对于一个皇帝来说,遇见一个纯粹想要死的人很稀奇。
琯朗忍着缩脖子的欲望,尽量让自己的表情看起来神秘庄严,“其实,这也跟算婚期有关系,譬如说,陛下,”琯朗迎着李成绮的目光,发现自己什么话都说不出来,“所以您知道吗?”他干脆破罐子破摔。
李成绮眨了下眼,笑着反问道:“你觉得孤知道吗?”
这个毫不震惊的反应,那一定是知道了。
如果皇帝知道自己同李昭长得像还不是李昭,这种情况下还愿意同谢明月成婚,琯朗不知道是该夸皇帝真爱谢明月,还是闭嘴不掺和的好。
琯朗道:“臣觉得,陛下一定是,一定是知道的。”
李成绮还是笑眯眯的。
琯朗立刻将写好了字的纸双手奉上,忙道:“陛下,纸上都是今年的好日子,事事皆宜,在这些时日成婚,陛下同太傅必然琴瑟和鸣,白头偕老,儿孙……”他顿了下,但还是继续说下去了,“儿孙满堂。”说完了又觉得不对,万一皇帝哪个日子都不满意,他这样说和找死有什么区别,当下又快速补充,“不在这些时日成婚,以陛下和太傅的福泽深厚,定然也会如此美满。”
李成绮笑着问:“那国师以为,孤为何要找国师挑婚期?”
图你朝孤要的钱多吗?
李成绮接过纸,扫了一眼便订在下月十四。
最近的日子。
皇帝成婚所用一应在登基时就备好,只有少部分需要额外添置。
像李昭那种一辈子没用上的到底还是少数。
拿朱笔一圈,还给琯朗。
琯朗看了眼,诚挚地赞美道:“陛下当真是人中之龙,慧眼如炬,一眼就看中了这十几个日子里最好的一个。”

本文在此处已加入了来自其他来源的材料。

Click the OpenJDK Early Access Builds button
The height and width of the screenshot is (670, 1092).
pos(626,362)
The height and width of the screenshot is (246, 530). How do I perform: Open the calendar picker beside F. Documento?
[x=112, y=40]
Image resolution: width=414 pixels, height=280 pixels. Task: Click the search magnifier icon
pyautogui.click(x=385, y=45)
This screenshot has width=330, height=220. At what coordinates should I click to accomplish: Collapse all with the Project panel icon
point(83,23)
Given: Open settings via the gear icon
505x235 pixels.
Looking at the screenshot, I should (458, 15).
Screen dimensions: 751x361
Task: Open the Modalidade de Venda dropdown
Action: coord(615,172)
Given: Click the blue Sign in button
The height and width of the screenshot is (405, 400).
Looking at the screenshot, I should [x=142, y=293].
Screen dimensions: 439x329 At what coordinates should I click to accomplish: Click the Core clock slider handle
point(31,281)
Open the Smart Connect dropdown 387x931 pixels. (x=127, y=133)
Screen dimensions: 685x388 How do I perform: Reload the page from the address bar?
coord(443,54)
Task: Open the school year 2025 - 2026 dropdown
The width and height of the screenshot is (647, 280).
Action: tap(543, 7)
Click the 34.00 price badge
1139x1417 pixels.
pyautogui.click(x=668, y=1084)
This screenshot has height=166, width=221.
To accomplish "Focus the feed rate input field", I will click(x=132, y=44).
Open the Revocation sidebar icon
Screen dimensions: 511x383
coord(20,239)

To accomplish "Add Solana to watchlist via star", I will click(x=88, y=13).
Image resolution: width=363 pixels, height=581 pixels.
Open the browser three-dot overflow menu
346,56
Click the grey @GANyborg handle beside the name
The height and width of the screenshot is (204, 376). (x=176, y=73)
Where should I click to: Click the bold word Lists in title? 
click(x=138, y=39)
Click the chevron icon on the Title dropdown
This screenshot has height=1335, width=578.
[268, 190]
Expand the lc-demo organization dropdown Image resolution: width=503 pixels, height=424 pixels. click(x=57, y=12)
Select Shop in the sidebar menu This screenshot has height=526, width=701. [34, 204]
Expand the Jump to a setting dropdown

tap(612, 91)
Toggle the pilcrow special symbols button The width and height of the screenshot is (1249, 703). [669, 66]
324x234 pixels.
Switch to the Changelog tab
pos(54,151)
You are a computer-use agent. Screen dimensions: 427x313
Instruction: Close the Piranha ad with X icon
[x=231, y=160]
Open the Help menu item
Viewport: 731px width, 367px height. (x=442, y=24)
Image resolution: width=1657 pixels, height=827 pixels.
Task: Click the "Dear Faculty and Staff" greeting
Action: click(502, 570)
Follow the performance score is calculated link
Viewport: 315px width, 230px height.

“那卿先前何不言明?”李成绮笑问他,“特意考孤眼力吗?”
琯朗干笑两声,心说他怎么比李昭还难伺候。
“陛下,日子已经挑好,”琯朗尽量让自己的要求看起来委婉一点,“您看,您是……”
直接把钱给了呢?还是等一会再给呢?
李成绮若有所思,“孤其实一直很好奇,国师乃是化外之人,要那么多钱财有什么用?”
琯朗一下坐直了,眼神瞬间警惕一息,但马上就变成了像从前那样小心翼翼且谄媚无比,“臣……吞星台上上下下数百人,用钱的地方多如牛毛,况且您,您先前不是查过吞星台的帐了。”吞星台的开支比李言隐时少了几十成,比李昭时还少,虽仍然宽裕,但比起先前能拿白玉铺地的富贵程度,萧条了不知多少。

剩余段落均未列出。